Es ist der Herbst 1980, ich trampe gen Süden. Von Wuppertal geht es über München, durch Österreich und Jugoslawien, bis nach Athen, dann weiter mit dem Schiff nach Kreta. In einer österreichischen Gaststätte, es ist bitterkalt, legt mir ein Sannyasin die Karten. Eine sticht heraus: «The Hermit», der Einsiedler, die Suche nach dem eigenen Lebensweg.
Ich habe Glück und erwische einen holländischen LKW, der nach Griechenland fährt. Hank, der Fahrer, ist nett, er lädt mich zum Essen ein, lässt mich mit in der Fahrerkabine schlafen, hinter den Sitzen, zwei Betten, übereinander. Morgens frisch gebrühter Kaffee, Musik aus dem Kassettenrecorder.
Eine schier endlose Fahrt durch Jugoslawien beginnt, über den mörderischen, völlig überlasteten Autoput. Der gesamte Verkehr nach Asien, Türkei, Iran, Naher Osten und Griechenland läuft über diese streckenweise nur zweispurige Landstrasse. Ständige riskante Überholmanöver – unser Lkw hat Chemikalien geladen – alle paar Kilometer zerstörte, manchmal ausgebrannte Autowracks am Fahrbahnrand.
Im Gegensatz zur zurückliegenden Tortur, erscheint die nordgriechische Grenze fast wie das Tor zum Paradies.

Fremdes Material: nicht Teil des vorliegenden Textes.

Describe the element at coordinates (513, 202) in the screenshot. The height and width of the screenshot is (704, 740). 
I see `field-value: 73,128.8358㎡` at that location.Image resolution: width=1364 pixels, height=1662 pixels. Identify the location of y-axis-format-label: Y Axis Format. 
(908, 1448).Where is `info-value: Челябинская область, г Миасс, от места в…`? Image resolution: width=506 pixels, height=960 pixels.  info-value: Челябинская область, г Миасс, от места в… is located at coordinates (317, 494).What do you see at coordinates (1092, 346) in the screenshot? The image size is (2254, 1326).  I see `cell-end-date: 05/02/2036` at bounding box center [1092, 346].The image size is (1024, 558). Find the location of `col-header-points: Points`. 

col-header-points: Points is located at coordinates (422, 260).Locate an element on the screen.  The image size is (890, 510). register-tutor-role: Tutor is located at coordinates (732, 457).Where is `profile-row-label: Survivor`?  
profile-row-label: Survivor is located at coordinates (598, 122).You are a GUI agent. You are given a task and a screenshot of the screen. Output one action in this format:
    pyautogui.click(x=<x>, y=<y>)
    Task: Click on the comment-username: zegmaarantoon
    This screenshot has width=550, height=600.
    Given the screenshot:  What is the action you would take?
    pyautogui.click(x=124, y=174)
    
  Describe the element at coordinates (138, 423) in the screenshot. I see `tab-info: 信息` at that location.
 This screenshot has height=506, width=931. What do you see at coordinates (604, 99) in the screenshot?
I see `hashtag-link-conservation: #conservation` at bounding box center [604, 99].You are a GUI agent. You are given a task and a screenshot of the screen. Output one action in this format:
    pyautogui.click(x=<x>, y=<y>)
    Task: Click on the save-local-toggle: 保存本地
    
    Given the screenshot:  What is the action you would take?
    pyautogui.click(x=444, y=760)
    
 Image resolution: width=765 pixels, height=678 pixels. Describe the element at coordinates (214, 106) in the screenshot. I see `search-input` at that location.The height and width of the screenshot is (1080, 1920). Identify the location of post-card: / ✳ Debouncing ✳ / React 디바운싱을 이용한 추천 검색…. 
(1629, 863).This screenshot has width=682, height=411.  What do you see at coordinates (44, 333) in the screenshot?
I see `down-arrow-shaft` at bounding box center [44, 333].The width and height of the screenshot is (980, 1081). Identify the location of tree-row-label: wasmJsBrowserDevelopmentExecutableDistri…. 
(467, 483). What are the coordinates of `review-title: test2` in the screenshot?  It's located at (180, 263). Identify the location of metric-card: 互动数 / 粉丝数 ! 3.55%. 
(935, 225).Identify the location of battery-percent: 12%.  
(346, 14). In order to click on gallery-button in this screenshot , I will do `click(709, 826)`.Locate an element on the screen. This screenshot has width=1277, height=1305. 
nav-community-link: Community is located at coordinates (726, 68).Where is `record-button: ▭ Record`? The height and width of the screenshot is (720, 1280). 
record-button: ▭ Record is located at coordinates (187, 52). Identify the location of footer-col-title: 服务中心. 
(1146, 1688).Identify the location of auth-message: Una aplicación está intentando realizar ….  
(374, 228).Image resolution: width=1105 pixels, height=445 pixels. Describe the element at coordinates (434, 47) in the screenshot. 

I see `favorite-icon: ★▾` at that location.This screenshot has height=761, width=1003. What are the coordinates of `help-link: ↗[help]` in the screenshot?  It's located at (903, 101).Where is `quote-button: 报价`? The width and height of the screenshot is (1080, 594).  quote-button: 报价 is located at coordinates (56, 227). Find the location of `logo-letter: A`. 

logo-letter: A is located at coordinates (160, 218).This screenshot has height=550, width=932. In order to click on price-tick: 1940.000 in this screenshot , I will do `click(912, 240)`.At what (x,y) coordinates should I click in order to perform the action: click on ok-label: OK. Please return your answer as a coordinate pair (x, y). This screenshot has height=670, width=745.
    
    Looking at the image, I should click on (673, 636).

Völlig übermüdete Familienväter in überladenen Autos, auf dem Weg in die Türkei, dann starker Regen, schlechte Sicht. Bei einbrechender Dunkelheit kreuzen kleine Fiats mit kaputten Scheinwerfern und unbeleuchtete Pferdefuhrwerke unseren Weg, Angst nicht anzukommen.
Pausen auf dreckigen, schlecht beleuchteten, unfreundlichen Parkplätzen. Wir essen sozialistisches Einerlei der staatlich betriebenen Raststätten, in manchen WCs schiessen Wasserfontänen aus den Wänden, weil die Waschbecken und Pissoirs oft zerschlagen oder geklaut sind. Auf dem Autoput ist ziemlich alles so, wie es der Name nahelegt.
In Mazedonien, damals noch ein Teil Jugoslawiens, wird es ruhiger, der Asienverkehr ist abgebogen, jetzt nur noch der Griechenlandverkehr. Zwischen Bergrücken mäandert die Strasse wunderschön an einem Fluss entlang.
Im Gegensatz zur zurückliegenden Tortur, erscheint die nordgriechische Grenze fast wie das Tor zum Paradies. Es ist warm geworden, die Luft ist gut, es duftet nach Zypressen, bald taucht leuchtend blau das Meer auf. Ab jetzt nur noch nagelneue Autobahnen, gutes Essen und freundliche Menschen.
Die Aufnahme in die Europäische Gemeinschaft steht kurz bevor. Durch Wirtschafts- und Strukturhilfen und den zunehmenden Tourismus geht es wirtschaftlich aufwärts, das Land macht sich mit viel Hoffnung auf in die 1980er-Jahre. Nach der dunklen Zeit der Militärdiktatur und den Jahren des Übergangs, kommt jetzt der grosse Sprung nach vorne. Endlich, Griechenland!